To provide a more direct IDP comparison, an able-bodied participant in the present study (AB1) was identified (post hoc) with anthropometry (height = 175 cm, weight = 70 kg) that matched very closely to the participant in Wilke et al. (2001)(height = 174 cm, weight = 72 kg). Multiscale estimates for AB1’s disc pressure during upright standing were nearly identical to the in vivo value (Fig. 11). However, both the musculoskeletal and FE models overestimated peak IDP during sit-to-stand for AB1 relative to the value reported in Wilke et al. (2001). This discrepancy could be caused by realistic differences in motion and loading. The exact trunk-pelvis kinematics for the participant in Wilke et al. (2001) during sit-to-stand were not reported and are likely different than the AB1 participant in this study. The average initial flexion angle for AB1 across the five sit-to-stand trials was \(10^{\circ }\). As demonstrated in Fig. 8, a flexion angle of \(10^{\circ }\) was associated with a range of possible IDP values in the present study, an effect driven by variations in trunk kinematics and muscle force distribution (Figs. 6, 7). It is challenging to compare biomechanical model estimates to in vivo values for dynamic activities of daily living when in vivo values are reported for only a single participant and trial. In light of these considerations, we would argue that the multiscale estimates of disc pressure are reasonable.

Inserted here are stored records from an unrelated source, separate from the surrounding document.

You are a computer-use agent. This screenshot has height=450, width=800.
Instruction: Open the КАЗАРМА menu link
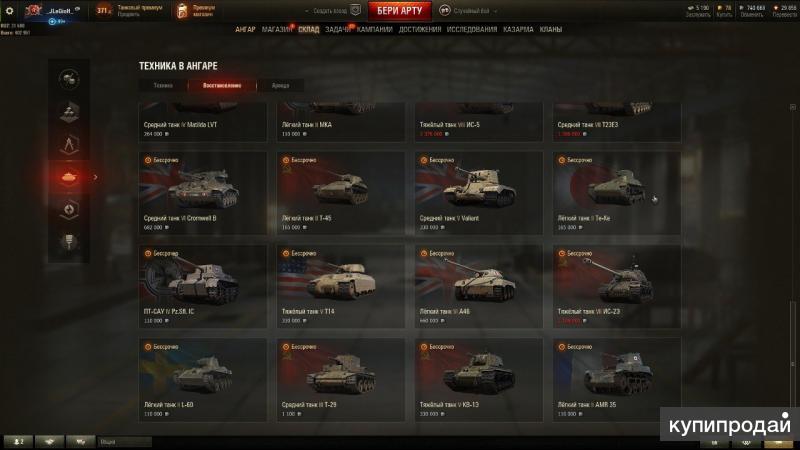(518, 30)
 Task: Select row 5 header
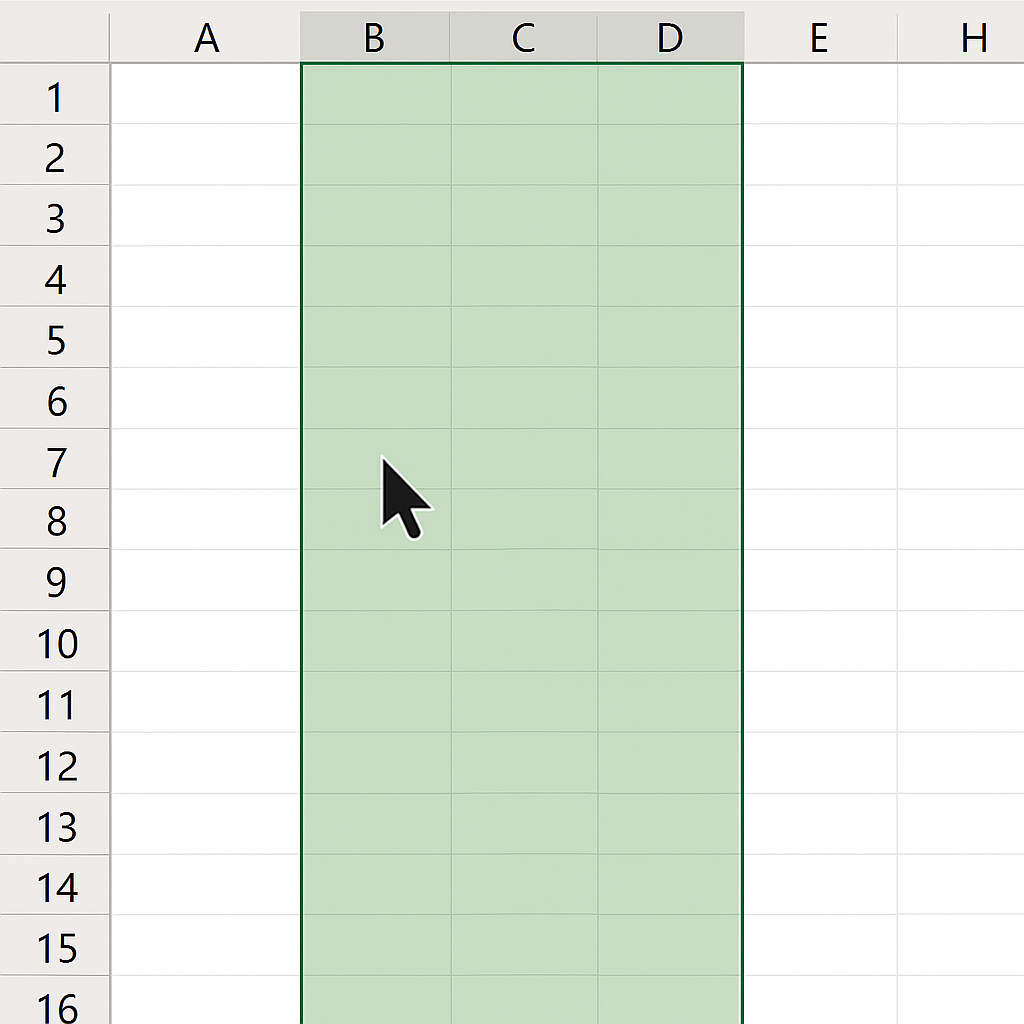[x=55, y=337]
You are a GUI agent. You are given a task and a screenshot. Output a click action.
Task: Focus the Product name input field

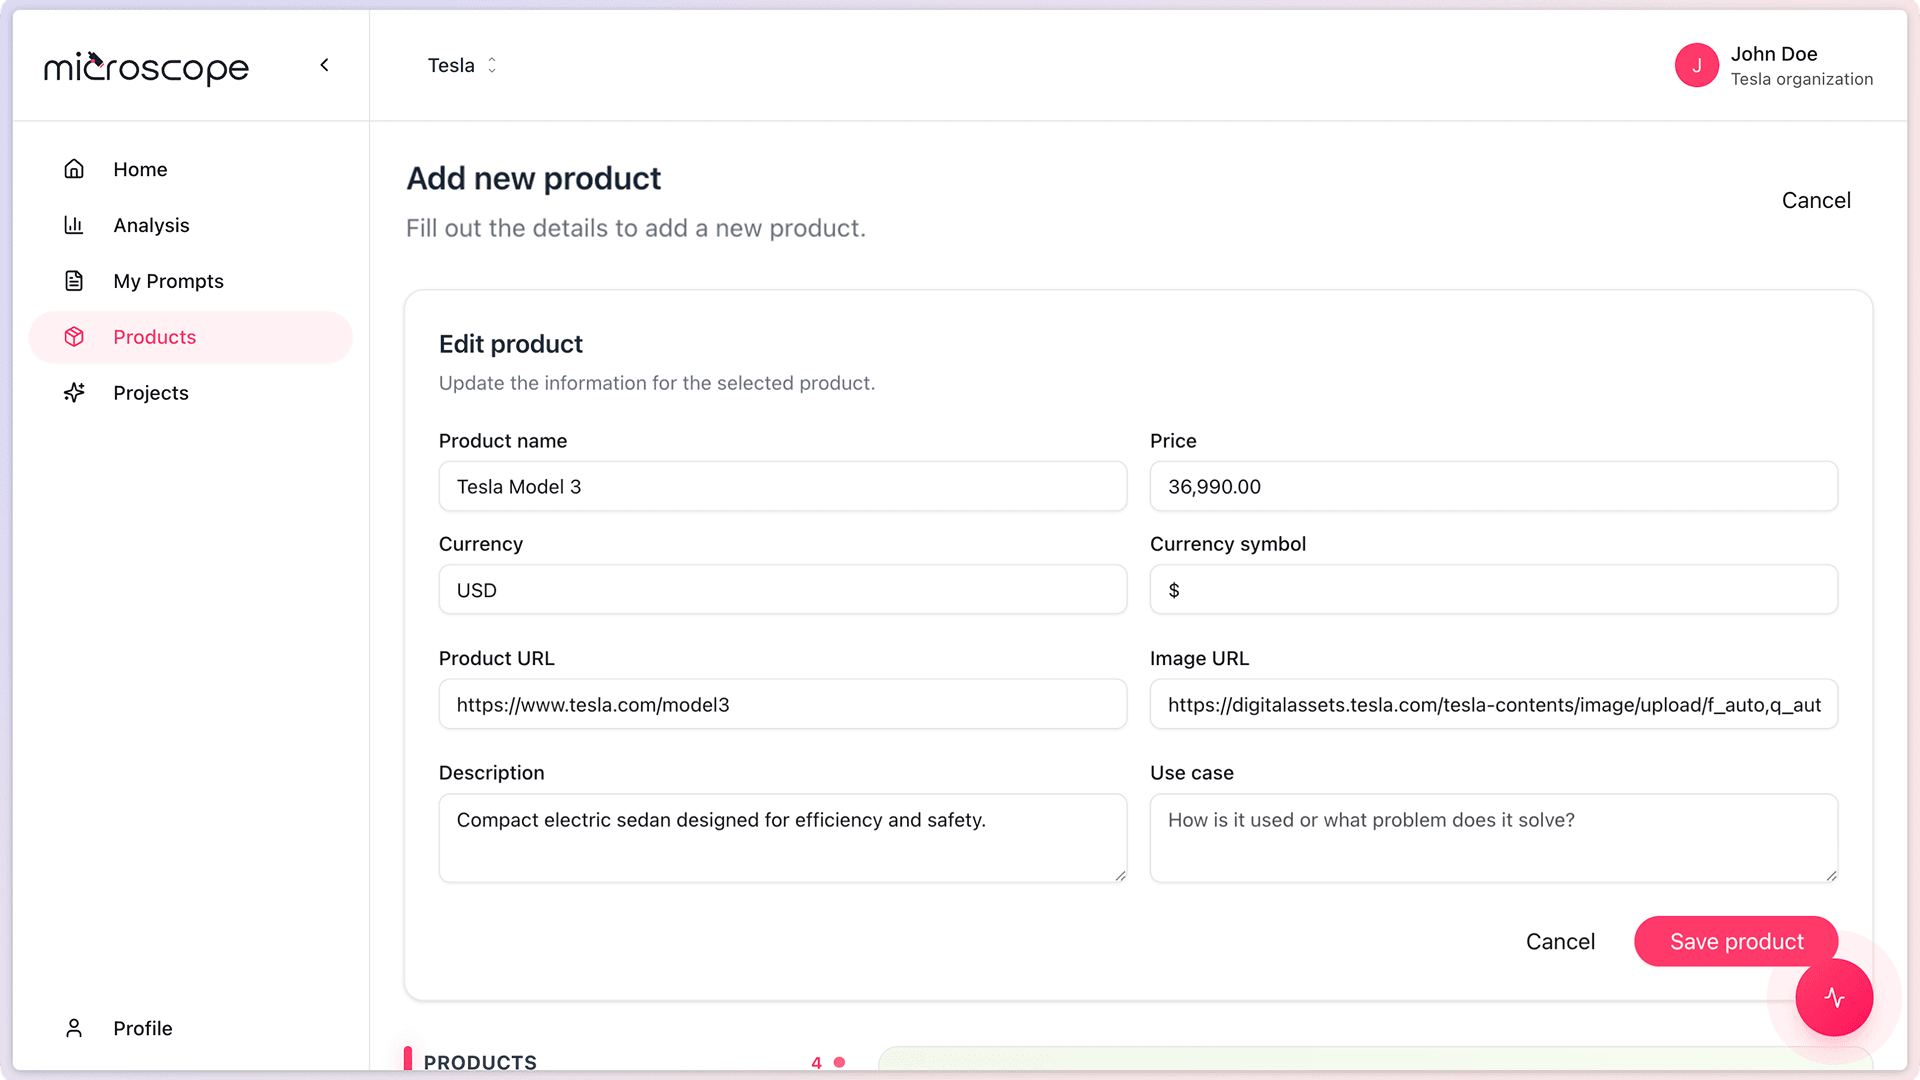(x=783, y=487)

This study had several limitations. Although our multiscale framework comprised previously validated models at the whole-body (Actis et al. 2018a, b) and tissue-level (Campbell et al. 2016) length scales, additional validation of the combined multiscale model must be conducted to increase confidence in its suitability for clinical application. Indeed, validation of such a model is a highly targeted activity (i.e., focusing on specific outputs for specific contexts of use), and it is much more of a process than a discrete task. Successful completion of musculoskeletal simulations for some participants required increases in the default muscle strength. Incorporating participant-specific lumbar spine geometry, muscle physiology, muscle attachment locations, ligament properties, and kinematic rhythms may improve the muscle force and joint loading estimates from the musculoskeletal model (Arshad et al. 2016; Bruno et al. 2017; Bayoglu et al. 2019), which may also affect tissue loading estimates from the FE model (Dehghan-Hamani et al. 2019; Zanjani-Pour et al. 2016). Incorporation of greater subject-specificity in both models may reduce the need for increases in muscle strength, which may influence tissue-level load transfer. Able-bodied participants in this study were mostly younger, smaller females, whereas the participants with TTA were older, larger males. To mitigate differences in height and weight, loading outcomes were normalized by body weight. It is a challenge to recruit well-matched participants for biomechanics studies, especially when targeting persons with amputation, but we acknowledge that better controlling for age, height, weight, and gender may provide better comparisons between groups in future studies. In order to gain better understanding of tissue-level load transfer for relevant populations during a variety of activities of daily living, many different tasks (e.g., lifting, squatting, walking) should be investigated. Lastly, including pain as a factor will be critical for future work to determine potential tissue-level differences between people with and without LBP. These future investigations will shed light on participant-specific tissue-level load transfer during a variety of daily activities and aid in targeted clinical care for individuals with pain originating from biomechanical factors.